The Swingin' Sixties of Miu Miu A wardrobe journey through the different ages of life
Miu Miu is the most anticipated show of Paris Fashion Week and the hottest brand of the year for one reason: starting from the SS22 show during which an entire generation saw God in the form of a cropped set, Miuccia Prada's brand has succeeded like no other in telling the present. And not telling it in its problems, doubts, or conflicts, but in its tastes, interests, in its zeitgeist - which is ironic considering how the FW24 show of the brand just held in Paris seems to reminisce the 60s in the coats, pearls, shirt dresses, boat necklines, and balloon skirts that were actually first conceived by Balenciaga in '58. The idea is to create an "ideal" wardrobe that reconstructs a person's life in its various stages from childhood clothes, which refer to the past in construction and snug fit, to those of adulthood that seem to refer to subsequent decades. And if Mrs. Prada's passion for certain vintage models is well known and even better documented, one should not believe that this show was an ode to vintage, on the contrary. Contemporary and démodé found themselves elbow to elbow on the catwalk more than once: one of the looks mixes a skirt with a gray fleece jacket worn under a puffer cut like an aviator jacket; the very short jackets in some cases let a blouse fall to thigh height creating that effect of peplum tops from the early 2000s, echoed in a set of very tight and low-rise denim that is a rather subtle nod to the Indie Sleaze era.

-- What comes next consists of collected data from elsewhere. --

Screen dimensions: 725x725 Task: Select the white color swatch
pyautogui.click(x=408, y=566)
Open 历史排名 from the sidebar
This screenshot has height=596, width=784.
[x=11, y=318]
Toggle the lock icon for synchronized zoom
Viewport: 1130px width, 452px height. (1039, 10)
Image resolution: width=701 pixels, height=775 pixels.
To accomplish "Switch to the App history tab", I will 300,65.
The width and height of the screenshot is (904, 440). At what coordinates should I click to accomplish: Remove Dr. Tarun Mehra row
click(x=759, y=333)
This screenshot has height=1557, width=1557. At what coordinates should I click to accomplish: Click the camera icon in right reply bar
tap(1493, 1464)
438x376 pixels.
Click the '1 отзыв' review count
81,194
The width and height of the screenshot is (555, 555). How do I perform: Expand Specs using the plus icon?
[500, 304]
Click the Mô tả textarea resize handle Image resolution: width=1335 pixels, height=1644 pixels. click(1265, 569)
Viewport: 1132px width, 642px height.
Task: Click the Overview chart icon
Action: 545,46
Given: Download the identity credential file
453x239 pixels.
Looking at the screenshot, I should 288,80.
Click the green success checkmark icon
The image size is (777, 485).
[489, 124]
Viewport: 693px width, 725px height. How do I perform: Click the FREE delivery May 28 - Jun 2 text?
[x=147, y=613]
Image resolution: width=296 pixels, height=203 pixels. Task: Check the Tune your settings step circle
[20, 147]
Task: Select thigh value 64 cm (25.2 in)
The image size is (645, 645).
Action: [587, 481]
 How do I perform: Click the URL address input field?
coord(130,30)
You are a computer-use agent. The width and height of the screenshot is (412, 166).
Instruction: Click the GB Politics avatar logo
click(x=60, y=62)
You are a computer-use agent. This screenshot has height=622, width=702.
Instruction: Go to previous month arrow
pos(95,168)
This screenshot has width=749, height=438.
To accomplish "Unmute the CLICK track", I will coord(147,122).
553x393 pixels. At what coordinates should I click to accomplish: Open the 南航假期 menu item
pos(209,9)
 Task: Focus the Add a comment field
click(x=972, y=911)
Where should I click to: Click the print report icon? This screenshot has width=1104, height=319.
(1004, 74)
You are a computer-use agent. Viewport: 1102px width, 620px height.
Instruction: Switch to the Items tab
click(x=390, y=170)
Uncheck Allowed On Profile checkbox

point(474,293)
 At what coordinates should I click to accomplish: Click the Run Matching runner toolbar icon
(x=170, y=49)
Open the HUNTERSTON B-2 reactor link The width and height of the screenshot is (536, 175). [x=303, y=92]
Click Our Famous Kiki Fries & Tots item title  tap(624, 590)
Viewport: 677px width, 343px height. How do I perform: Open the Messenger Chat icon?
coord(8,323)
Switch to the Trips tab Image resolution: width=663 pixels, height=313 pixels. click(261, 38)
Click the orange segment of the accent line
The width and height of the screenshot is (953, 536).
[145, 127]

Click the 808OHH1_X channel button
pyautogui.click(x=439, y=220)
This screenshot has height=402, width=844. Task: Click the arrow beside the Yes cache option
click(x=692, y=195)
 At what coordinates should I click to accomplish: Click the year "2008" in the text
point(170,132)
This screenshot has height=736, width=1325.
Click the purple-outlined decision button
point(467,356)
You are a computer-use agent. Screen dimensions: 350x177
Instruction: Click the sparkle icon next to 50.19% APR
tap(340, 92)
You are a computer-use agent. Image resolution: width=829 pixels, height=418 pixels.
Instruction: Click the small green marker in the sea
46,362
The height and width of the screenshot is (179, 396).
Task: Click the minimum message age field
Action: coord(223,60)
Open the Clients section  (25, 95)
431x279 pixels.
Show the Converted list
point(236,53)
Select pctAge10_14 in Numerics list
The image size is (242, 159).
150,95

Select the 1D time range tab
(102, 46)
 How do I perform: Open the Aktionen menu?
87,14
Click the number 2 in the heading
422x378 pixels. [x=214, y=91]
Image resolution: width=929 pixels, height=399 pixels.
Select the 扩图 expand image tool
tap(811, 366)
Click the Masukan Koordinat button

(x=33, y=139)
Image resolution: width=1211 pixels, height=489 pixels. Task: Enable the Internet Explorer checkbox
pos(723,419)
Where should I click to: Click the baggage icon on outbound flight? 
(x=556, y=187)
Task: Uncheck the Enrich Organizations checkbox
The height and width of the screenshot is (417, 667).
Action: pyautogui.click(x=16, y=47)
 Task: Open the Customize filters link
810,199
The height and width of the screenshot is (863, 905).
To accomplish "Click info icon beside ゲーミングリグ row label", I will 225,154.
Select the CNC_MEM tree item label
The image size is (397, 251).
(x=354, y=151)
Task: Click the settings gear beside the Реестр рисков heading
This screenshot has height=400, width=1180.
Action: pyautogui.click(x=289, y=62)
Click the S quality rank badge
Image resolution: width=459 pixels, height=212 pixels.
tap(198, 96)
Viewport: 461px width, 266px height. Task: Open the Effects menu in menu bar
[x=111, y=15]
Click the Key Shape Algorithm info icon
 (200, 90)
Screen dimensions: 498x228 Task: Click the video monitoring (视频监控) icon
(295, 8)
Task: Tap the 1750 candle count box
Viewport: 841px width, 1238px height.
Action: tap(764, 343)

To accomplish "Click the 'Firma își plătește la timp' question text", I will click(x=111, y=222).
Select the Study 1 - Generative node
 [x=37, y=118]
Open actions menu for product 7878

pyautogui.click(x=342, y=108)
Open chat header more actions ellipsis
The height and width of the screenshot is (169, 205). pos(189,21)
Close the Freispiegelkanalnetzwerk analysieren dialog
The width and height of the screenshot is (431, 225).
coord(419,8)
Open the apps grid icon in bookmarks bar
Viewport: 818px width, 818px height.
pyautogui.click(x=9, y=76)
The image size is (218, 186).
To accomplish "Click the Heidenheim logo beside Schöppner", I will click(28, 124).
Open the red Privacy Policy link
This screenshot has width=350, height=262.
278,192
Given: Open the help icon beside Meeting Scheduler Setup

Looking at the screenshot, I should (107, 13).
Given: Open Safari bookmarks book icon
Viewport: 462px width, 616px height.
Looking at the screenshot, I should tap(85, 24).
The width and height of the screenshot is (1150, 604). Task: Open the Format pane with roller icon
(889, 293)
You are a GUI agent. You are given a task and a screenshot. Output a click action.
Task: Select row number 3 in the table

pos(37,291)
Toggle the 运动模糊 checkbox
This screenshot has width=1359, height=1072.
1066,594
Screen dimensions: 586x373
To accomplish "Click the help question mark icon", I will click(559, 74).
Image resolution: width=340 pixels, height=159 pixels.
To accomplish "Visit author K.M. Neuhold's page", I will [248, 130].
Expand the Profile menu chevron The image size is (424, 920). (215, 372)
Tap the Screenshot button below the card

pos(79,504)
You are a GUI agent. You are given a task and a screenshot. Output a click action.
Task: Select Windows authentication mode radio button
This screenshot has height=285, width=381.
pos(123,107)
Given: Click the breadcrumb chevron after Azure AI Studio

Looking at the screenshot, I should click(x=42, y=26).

Elsewhere, the game is played on the length of the jackets: the very short ones are decorative elements for the alternation of colors and textures they offer together with the bottoms and underlying shirts; the semi-long ones become a kind of cocktail dress from which legs wrapped in colored tights emerge. There are also delightfully crumpled champagne-colored satin sheath dresses, whose lightness contrasts with gloves, scarves, and glasses, which almost represent the kind of strength that comes from protection; and playful touches both in the black sheath dresses, where a cut-out opens just above the buttocks, and in the pants sewn in the same cotton poplin as the shirts, becoming a kind of mixture of uniform or pajamas whose generous proportions suggest the cool practicality of those who choose a functional minimalism for their outfits and let accessories speak of creativity. Many elements that simultaneously coexist in each person's personal dimension just as childhood memories and adult awareness resonate within each of us - the common thread of identity unites them all.